Patchwork rtl expansion without zero/sign extension based on VRP

login
register
mail settings
Submitter Richard Guenther
Date May 13, 2013, 8:17 a.m.
Message ID <CAFiYyc2AXvWhZNwHv2EuKCZ5-v5aZFAkHV2fuDaHRK_-ZAHFJg@mail.gmail.com>
Download mbox | patch
Permalink /patch/243321/
State New
Headers show

Comments

Richard Guenther - May 13, 2013, 8:17 a.m.
On Mon, May 13, 2013 at 5:45 AM, Kugan
<kugan.vivekanandarajah@linaro.org> wrote:
> Hi,
>
> This patch removes some of the redundant sign/zero
> extensions using value ranges informations generated by VRP.
>
> When GIMPLE_ASSIGN stmts with LHS type smaller than word is expanded to
> rtl, if we can prove that RHS expression value can always fit in LHS
> type and there is no sign conversion, truncation and extension to fit
> the type is redundant.
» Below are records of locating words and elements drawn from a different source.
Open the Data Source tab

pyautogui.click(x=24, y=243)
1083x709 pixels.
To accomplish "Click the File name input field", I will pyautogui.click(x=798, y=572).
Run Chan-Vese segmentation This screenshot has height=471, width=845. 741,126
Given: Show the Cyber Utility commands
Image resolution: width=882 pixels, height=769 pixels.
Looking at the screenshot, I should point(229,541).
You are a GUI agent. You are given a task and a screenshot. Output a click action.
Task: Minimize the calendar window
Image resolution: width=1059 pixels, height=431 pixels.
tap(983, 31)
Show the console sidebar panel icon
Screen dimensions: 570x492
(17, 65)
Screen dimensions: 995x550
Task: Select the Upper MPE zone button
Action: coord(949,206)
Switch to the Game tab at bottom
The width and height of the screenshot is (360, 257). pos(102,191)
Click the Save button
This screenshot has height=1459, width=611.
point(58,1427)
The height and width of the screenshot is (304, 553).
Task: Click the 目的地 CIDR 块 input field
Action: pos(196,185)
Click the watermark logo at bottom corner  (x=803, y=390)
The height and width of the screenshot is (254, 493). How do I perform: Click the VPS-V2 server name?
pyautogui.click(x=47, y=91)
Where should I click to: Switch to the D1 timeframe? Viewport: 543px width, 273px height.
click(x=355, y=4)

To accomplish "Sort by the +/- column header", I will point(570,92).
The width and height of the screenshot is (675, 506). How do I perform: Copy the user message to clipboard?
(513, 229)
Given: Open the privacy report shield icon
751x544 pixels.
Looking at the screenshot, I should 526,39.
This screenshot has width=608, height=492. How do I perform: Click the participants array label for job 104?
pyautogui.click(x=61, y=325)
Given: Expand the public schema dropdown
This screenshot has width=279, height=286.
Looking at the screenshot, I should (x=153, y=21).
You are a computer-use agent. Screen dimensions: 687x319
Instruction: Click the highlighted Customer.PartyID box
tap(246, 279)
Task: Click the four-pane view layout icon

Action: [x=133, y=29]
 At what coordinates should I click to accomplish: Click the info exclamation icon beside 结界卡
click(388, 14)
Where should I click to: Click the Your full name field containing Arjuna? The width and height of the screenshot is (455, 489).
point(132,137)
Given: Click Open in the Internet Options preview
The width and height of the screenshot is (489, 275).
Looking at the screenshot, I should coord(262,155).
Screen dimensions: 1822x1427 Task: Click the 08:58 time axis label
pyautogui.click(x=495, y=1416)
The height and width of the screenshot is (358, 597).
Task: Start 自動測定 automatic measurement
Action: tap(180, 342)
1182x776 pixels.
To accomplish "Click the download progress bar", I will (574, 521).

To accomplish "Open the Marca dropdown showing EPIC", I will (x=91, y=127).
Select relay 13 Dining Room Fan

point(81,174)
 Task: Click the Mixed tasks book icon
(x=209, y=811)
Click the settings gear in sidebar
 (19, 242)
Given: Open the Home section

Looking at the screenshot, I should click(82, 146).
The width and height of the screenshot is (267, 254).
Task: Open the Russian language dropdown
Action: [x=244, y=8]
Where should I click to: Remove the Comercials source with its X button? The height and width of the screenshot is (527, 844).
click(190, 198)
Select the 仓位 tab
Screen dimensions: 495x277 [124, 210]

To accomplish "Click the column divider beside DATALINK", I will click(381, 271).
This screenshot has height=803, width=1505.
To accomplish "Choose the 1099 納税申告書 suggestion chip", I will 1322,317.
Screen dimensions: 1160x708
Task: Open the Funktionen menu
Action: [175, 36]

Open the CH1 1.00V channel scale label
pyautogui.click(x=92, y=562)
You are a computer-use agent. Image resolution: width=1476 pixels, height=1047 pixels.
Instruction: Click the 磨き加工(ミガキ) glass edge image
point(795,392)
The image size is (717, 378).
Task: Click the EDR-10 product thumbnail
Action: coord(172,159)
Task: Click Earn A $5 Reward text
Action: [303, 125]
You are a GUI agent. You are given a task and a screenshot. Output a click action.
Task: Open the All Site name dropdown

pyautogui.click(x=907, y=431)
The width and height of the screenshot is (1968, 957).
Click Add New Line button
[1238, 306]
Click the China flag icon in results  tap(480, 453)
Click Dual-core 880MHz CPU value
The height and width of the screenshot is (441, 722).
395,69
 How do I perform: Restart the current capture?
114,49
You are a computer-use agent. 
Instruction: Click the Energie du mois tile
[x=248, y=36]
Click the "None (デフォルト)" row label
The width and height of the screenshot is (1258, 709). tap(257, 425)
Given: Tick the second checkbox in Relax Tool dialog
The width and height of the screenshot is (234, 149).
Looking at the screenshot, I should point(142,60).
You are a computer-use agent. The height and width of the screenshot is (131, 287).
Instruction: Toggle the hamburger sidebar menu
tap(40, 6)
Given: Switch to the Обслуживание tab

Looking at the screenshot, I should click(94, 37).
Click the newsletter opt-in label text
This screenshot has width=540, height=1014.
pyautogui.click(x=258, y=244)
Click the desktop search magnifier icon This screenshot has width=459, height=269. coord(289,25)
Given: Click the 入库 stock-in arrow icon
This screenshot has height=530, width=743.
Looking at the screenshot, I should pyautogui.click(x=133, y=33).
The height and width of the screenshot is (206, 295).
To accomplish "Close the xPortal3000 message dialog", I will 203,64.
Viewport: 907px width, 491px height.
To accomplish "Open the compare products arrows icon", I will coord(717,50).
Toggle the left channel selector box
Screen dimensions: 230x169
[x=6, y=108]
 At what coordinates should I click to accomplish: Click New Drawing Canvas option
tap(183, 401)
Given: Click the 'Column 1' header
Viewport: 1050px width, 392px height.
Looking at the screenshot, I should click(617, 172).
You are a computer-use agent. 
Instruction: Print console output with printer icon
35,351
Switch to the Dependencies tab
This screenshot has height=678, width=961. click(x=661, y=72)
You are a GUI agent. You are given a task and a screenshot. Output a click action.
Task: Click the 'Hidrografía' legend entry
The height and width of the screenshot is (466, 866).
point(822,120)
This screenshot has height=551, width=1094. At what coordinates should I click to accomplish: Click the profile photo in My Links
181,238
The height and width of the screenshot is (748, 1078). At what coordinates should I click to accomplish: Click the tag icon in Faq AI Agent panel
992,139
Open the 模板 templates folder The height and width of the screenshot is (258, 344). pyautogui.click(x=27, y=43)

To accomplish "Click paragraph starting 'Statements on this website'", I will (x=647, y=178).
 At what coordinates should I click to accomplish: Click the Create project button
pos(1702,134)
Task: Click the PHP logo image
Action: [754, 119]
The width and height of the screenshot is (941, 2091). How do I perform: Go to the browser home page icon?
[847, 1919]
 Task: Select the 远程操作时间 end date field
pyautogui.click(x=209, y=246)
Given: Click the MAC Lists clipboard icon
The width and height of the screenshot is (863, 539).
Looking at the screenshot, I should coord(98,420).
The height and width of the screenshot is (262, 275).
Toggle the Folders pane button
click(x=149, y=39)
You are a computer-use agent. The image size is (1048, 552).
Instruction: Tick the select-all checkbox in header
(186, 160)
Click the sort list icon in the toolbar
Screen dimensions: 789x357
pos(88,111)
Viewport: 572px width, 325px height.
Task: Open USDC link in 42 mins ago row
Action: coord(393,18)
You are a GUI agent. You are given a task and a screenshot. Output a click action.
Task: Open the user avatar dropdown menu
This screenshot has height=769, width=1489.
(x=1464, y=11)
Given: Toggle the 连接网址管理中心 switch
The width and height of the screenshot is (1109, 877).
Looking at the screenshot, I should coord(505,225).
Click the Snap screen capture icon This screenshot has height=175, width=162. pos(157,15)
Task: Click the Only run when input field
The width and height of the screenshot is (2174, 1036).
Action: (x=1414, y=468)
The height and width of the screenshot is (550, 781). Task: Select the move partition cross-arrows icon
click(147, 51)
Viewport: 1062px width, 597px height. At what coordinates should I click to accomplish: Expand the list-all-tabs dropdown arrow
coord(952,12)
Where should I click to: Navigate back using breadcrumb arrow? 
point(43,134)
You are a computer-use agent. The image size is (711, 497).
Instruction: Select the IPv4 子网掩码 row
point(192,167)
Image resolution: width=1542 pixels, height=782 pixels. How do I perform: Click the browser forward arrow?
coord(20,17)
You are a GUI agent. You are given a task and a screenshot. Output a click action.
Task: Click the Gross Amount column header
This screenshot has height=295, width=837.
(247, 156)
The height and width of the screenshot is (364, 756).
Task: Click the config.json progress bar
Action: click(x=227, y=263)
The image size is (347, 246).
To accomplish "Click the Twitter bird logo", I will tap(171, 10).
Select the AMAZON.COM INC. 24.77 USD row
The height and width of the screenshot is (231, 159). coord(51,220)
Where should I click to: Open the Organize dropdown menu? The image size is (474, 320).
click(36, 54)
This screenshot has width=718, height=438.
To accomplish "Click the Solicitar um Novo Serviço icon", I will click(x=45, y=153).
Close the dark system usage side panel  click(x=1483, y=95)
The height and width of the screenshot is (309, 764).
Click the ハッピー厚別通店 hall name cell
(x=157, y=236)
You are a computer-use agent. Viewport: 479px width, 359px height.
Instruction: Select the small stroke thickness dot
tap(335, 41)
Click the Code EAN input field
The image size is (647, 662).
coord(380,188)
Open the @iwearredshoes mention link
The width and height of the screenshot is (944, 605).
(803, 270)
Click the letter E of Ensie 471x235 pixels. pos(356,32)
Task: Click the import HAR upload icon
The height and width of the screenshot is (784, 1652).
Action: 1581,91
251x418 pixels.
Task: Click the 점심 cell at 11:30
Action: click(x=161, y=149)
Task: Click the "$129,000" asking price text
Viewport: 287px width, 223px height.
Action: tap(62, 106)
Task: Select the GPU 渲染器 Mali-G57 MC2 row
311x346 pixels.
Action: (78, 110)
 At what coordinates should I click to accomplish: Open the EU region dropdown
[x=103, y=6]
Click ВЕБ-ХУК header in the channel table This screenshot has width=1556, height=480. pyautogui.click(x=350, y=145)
Subreg and Zero/sign extensions are therefore
> redundant.
>
> For example, when an expression is evaluated and it's value is assigned
> to variable of type short, the generated rtl would look something like
> the following.
>
> (set (reg:SI 110)
>           (zero_extend:SI (subreg:HI (reg:SI 117) 0)))
>
> However, if during value range propagation, if we can say for certain
> that the value of the expression which is present in register 117 is
> within the limits of short and there is no sign conversion, we don’t
> need to perform the subreg and zero_extend; instead we can generate the
> following rtl.
>
> (set (reg:SI 110)
>           (reg:SI 117)))
>
> Attached patch adds value range information to gimple stmts during value
> range propagation pass and expands rtl without subreg and zero/sign
> extension if the value range is within the limits of it's type.
>
> This change improve the geomean of spec2k int benchmark with ref by about
> ~3.5% on an arm chromebook.
>
> Tested  on X86_64 and ARM.
>
> I would like review comments on this.

A few comments on the way you preserve this information.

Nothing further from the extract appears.